DEVELOPMENT OF AN ASSAY TO DETECT ANTIUSTEKINUMAB ANTIBODIES

Abstract

Aim: Develop a novel assay that could detect the presence of anti-drug antibodies against ustekinumab. Materials and methods: A single-chain variable fragment of synthetic antiustekinumab was developed using NEB assembly tool. Gibson assembly was used to join the DNA ustekinumab insert into a pk10 vector. The ustekinumab and vector were then transformed to E. coli, and plasmid isolation was done using a GenElute Plasmid Miniprep Kit. Dnluc was inserted between the variable heavy and light chains using BamH1 restriction enzyme.
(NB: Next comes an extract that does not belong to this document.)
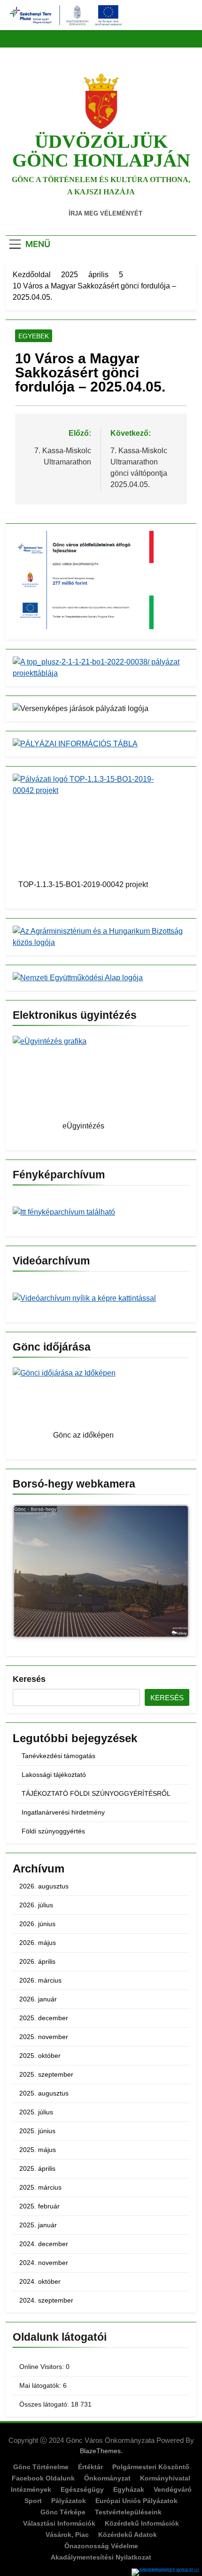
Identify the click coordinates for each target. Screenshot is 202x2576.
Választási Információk (59, 2523)
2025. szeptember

Protein expression was performed by transforming the Uste dnluc into NEB Express Iq Competent E. coli, and Globody was directed to the periplasm of NEB Iq E. coli for protein purification. Results: Successful novel assay was developed that in theory, is capable of detecting antibodies against ustekinumab, and subsequent luciferase activity levels were determined. Conclusion: Detection of anti-drug antibody is essential, and it may shed some light on ustekinumab efficacy. Our novel assay to detect anti-drug antibody showed great potential. However, utilizing it on standards with different concentrations should be done prior to its application on human sera.